* Source *
___

I have an unique point of view within the appraisal industry. I am constantly interacting with appraisers all across this country via email, telephone, Skype, webinar, snail mail, conferences, [breath] and workshops. I guess you could say I have my finger on the pulse of appraisers. In a very real way, I 'feel the pain' they are currently feeling because I hear it from multiple sources. Right now, most are feeling a bit of a pinch. Okay, that was an understatement. Appraisers I interact with have reported a decrease in business from 10% to as much as 40% in the past three months! Looking at the refinance numbers over that same time period, their numbers are not unexpected.
As human beings, we get comfortable in certain patterns. We get used to a way of living and a sudden decrease in our net income can have a very negative effect on our lifestyle. It 'cramps our style' as they say. Furthermore, it causes our stress levels to increase dramatically. High stress can sometimes cause us to make rash decisions. Often, the first impulse in a taxing situation like this is not the best decision we should make. In a drought of volume, appraisers will often think first of lowering fees. Probably not the best choice. Here are five options that you might consider instead.
1. Staff Appraising
There are many banks, lenders, government institutions, AMCs and others that like to have appraisers on their full-time payroll. Though the hiring frenzy for filling such staff positions is not as it was a few years ago, there are still opportunities available. It is not the same type of work you may be used to, but these positions will utilize your skills and expertise as a valuation expert.

___

[Word and element location records]
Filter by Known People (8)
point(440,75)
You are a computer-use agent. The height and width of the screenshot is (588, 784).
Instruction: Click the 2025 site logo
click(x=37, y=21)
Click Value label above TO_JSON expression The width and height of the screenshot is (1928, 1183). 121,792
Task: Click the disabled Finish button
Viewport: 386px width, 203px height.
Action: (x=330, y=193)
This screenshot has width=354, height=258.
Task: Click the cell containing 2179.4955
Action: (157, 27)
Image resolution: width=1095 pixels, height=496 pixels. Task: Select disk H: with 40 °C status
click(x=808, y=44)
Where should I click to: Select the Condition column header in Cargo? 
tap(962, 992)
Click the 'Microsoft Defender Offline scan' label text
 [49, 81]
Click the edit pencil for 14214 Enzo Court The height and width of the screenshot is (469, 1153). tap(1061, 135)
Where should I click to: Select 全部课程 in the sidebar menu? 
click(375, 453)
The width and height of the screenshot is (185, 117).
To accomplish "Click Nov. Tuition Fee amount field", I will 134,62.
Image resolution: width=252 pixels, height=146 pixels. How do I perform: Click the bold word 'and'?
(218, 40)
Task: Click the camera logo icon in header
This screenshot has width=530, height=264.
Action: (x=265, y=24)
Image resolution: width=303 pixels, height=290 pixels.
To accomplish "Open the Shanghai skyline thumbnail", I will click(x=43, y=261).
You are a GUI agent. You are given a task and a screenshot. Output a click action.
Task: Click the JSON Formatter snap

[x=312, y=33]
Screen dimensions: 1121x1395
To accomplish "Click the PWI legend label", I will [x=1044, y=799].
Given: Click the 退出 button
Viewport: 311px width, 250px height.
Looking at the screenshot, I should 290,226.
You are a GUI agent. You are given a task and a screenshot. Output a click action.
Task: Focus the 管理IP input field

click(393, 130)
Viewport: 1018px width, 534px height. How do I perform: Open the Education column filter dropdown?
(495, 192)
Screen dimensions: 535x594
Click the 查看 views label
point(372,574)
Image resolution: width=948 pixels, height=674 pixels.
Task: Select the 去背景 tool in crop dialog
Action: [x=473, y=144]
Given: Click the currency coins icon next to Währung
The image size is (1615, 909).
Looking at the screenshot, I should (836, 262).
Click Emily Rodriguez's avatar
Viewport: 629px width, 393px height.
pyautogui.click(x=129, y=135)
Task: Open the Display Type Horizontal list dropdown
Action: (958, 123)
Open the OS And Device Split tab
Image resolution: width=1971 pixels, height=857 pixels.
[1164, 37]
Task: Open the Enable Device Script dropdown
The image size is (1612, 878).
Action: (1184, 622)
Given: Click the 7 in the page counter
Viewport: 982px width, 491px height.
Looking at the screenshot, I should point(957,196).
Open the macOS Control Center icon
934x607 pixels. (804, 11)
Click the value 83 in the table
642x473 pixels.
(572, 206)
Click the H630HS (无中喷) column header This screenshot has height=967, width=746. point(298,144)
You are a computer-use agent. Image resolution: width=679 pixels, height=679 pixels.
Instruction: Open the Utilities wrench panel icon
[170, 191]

___

* Objectives *
#1 Answer these questions from the appraisal article:
(a) What range of decrease in business have appraisers reported over the past three months?
(b) What do appraisers often think of first in a drought of volume?
(c) What is the first of the five options listed?
#2 List every means the writer of the appraisal article uses to interact with appraisers across the country.

* Solution list *
#1
(a) From 10% to as much as 40%.
(b) Lowering fees.
(c) Staff appraising.

#2 Email, telephone, Skype, webinar, snail mail, conferences, workshops